In the Black Country in the UK about 30 years ago we saw a number of foundries
packaged up and moved to Bihar. I can't find references at present, but I'll
keep looking.

However, the overall picture is one of gain through industrial technology I
_think_.

Media technology might be different because it makes a commodity out of our
experience. Not sure how that will change things.

------
pixl97
>Whether we use a new technology for good or evil reflects our character as
individuals and as a society

You'd agree fossil fuel powered engines have been a good thing for humanity in
the past 100 years? It would be hard not to agree. Fast travel, ability go
grow huge amount of food for the population, just about every modern
convenience is based on what they have allowed.

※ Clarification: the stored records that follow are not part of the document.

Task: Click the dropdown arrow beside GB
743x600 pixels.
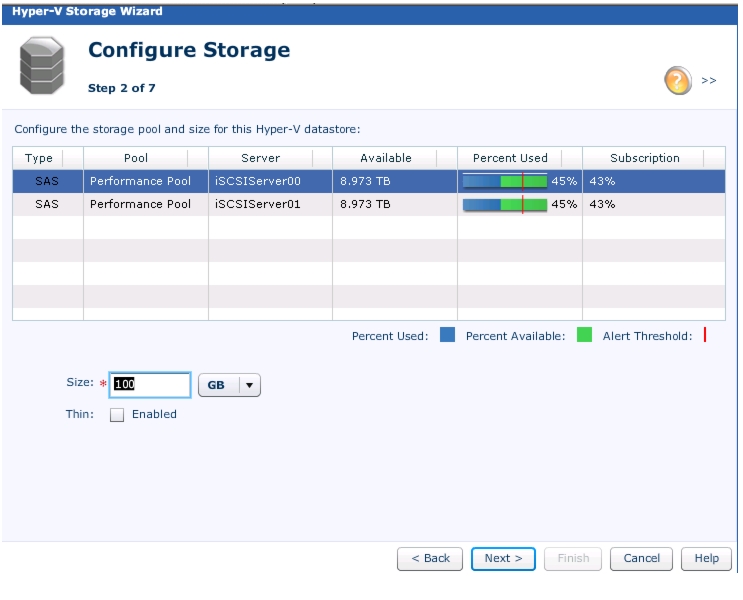Action: (250, 385)
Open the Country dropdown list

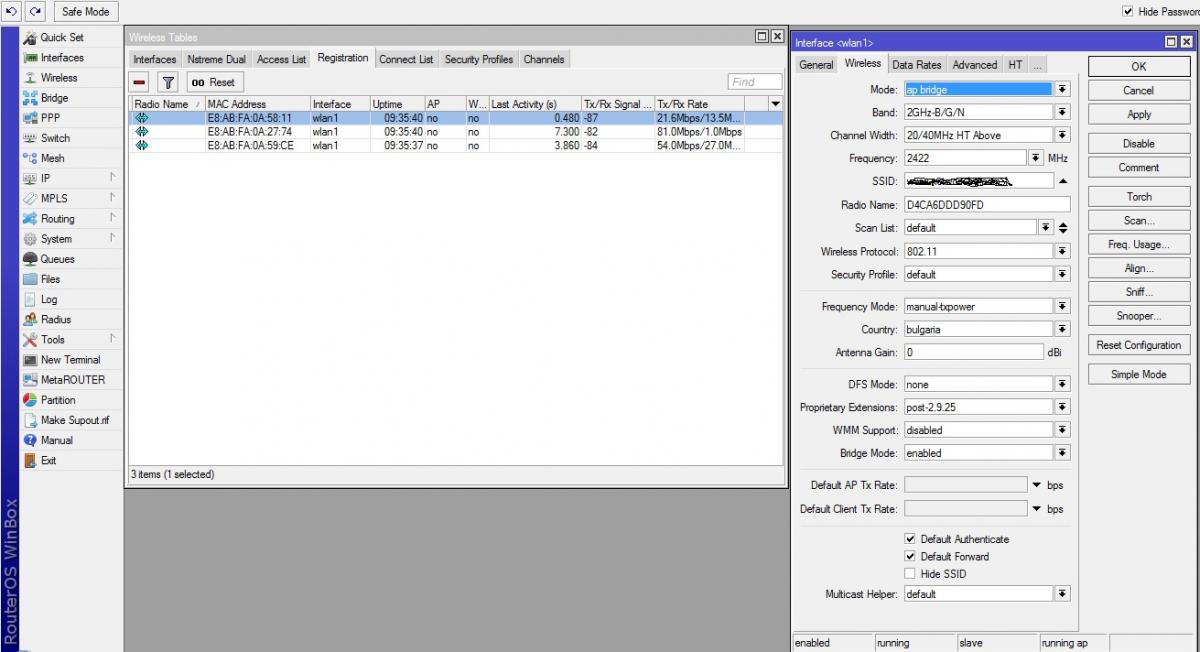1062,329
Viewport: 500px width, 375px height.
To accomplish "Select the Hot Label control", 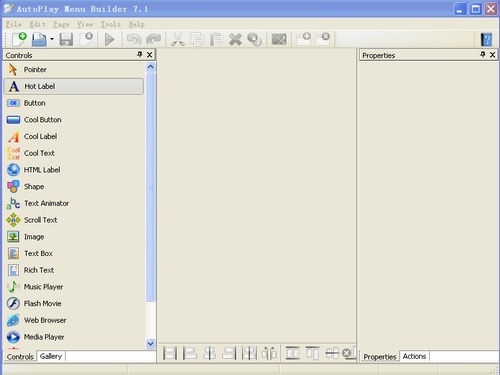I will [x=74, y=86].
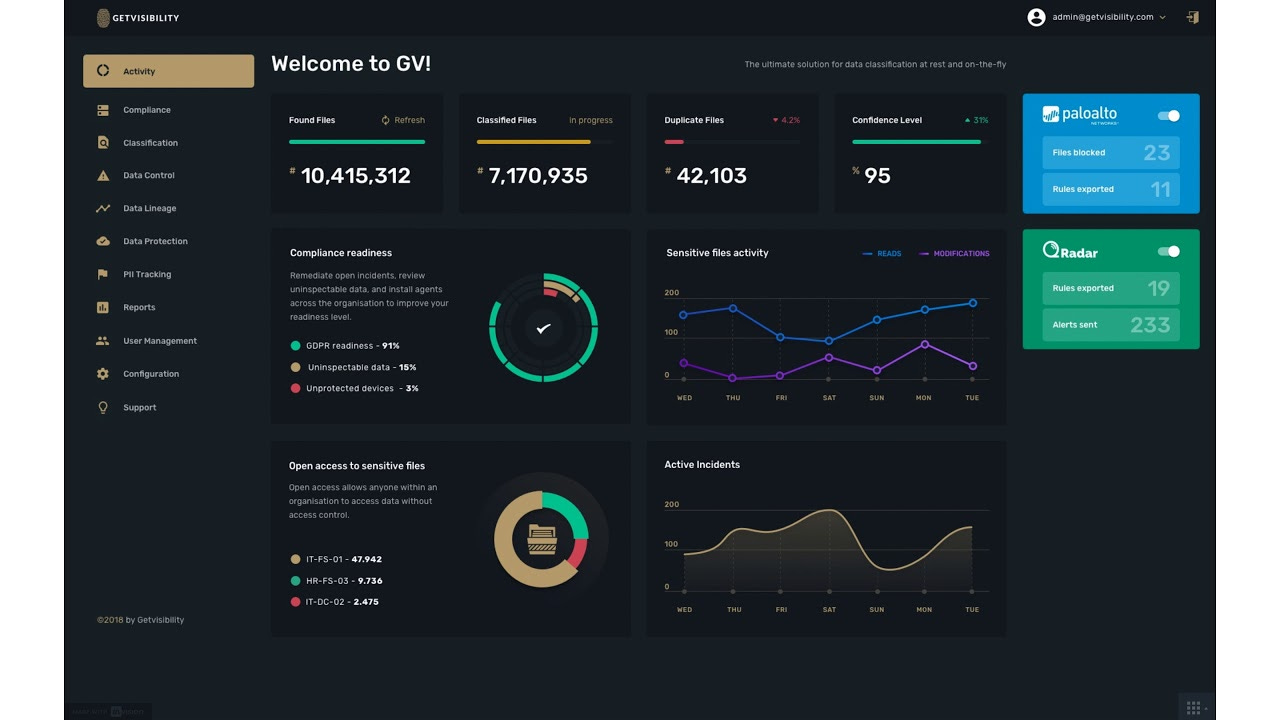Image resolution: width=1280 pixels, height=720 pixels.
Task: Disable the Radar integration switch
Action: tap(1167, 251)
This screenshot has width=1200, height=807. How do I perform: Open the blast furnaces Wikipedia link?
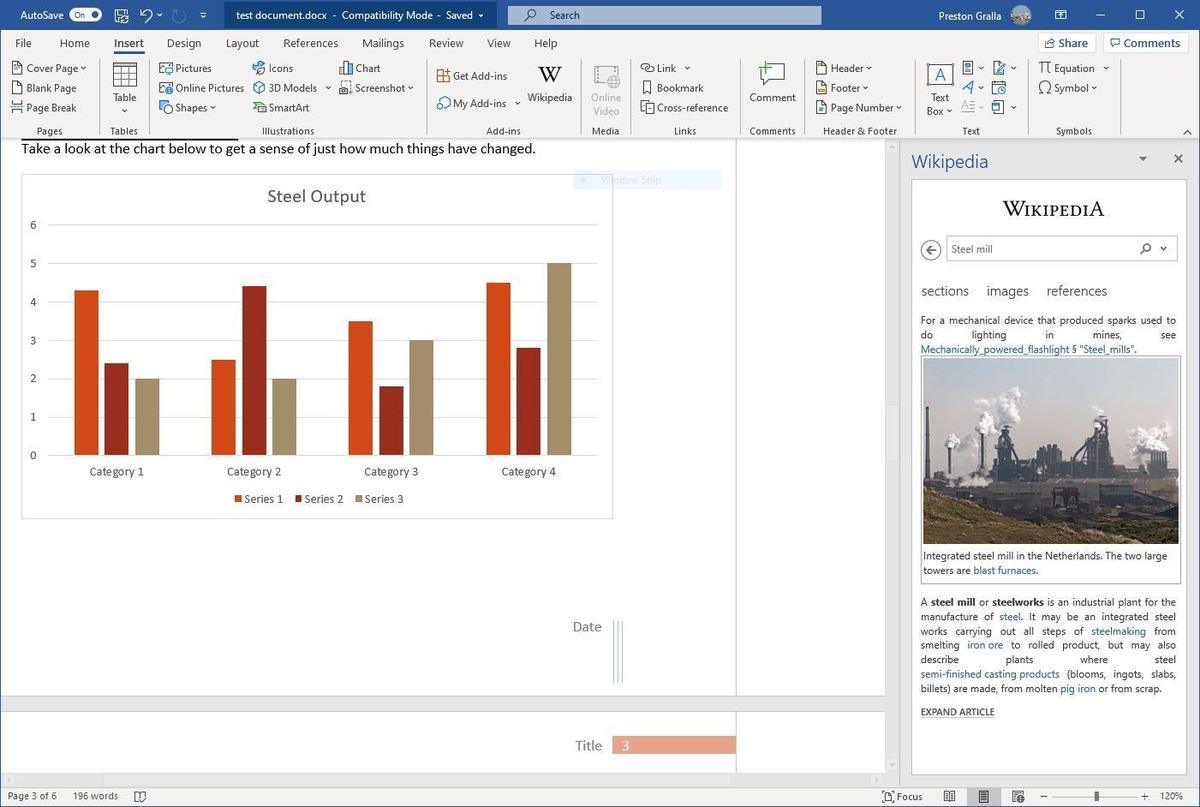[x=1004, y=571]
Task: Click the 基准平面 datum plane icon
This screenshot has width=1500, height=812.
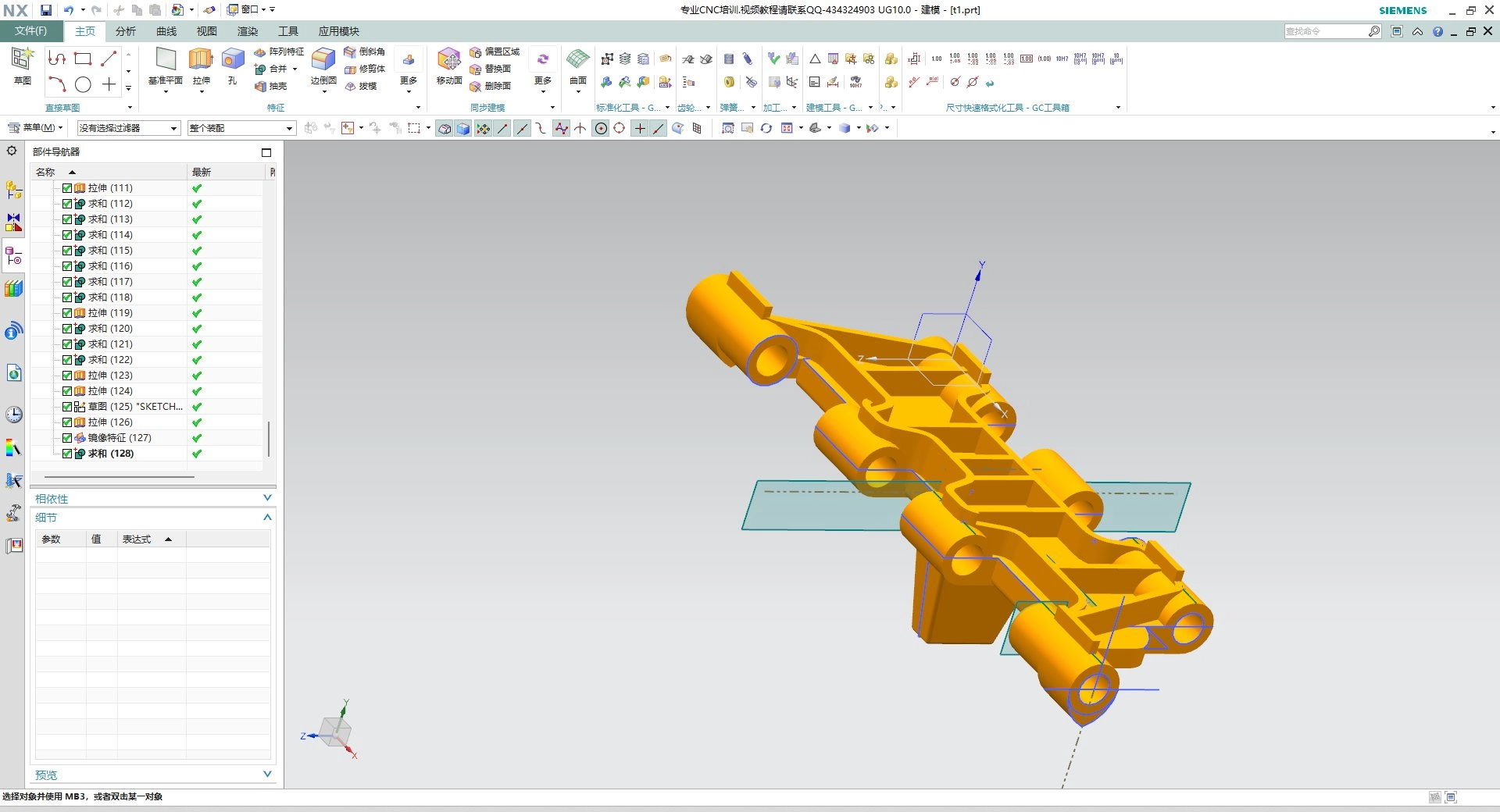Action: coord(166,61)
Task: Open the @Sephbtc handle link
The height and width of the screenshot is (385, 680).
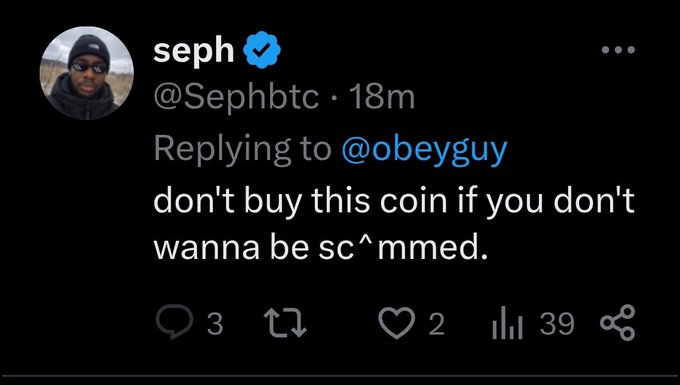Action: point(236,98)
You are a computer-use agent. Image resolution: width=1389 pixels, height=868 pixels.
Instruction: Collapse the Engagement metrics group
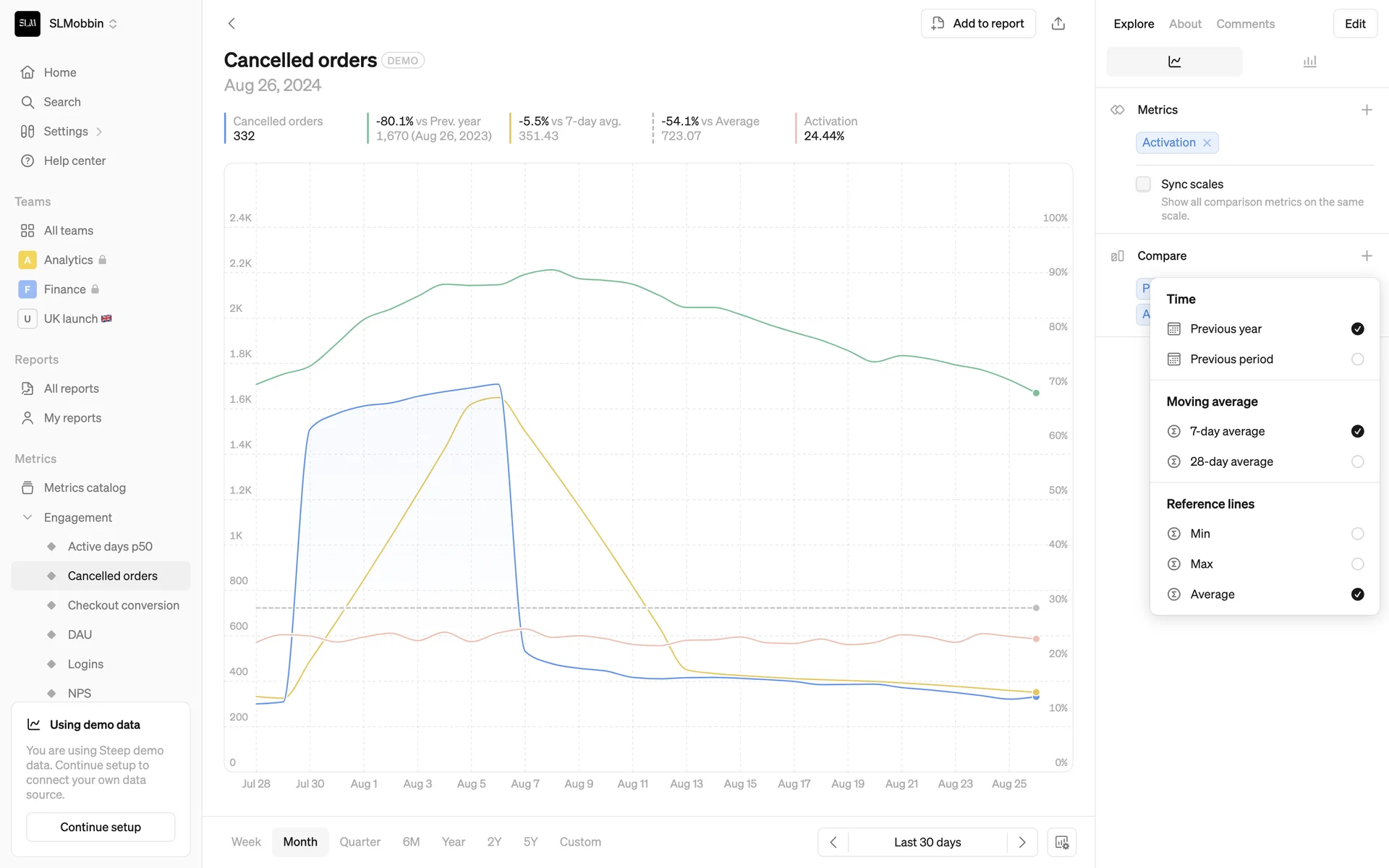click(27, 517)
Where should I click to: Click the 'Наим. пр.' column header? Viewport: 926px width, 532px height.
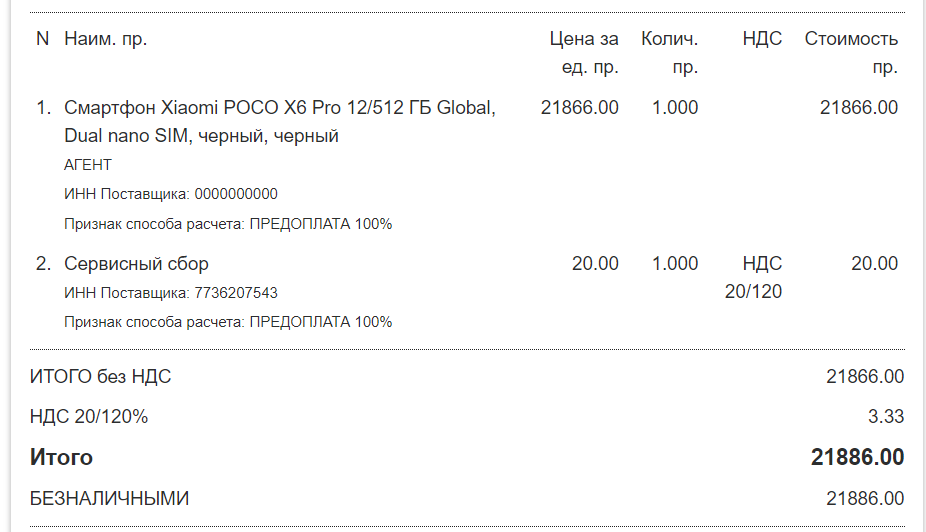[105, 40]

That said, they have also enabled two world wars, mass lead poisoning of
societies, smog and other pollution types, global warming, and possible
catastrophic collapse of the global population if it stops flowing.

What defines individual selfishness when the effect is close to insignificant
per person, but the long term accumulated effects can be disastrous.

 _which snowflake caused the avalanche?_

Emergent behavior can be hard to predict. If you march across a bridge its
fine. If a 300 person marching team does it collapses. Where is the volition
in the collapse? At what number does something meaningless (or possible good)
become harmful? Trying to measure such things as binary, black or white, good
or evil when it is the improper unit to measure them will lead to failure.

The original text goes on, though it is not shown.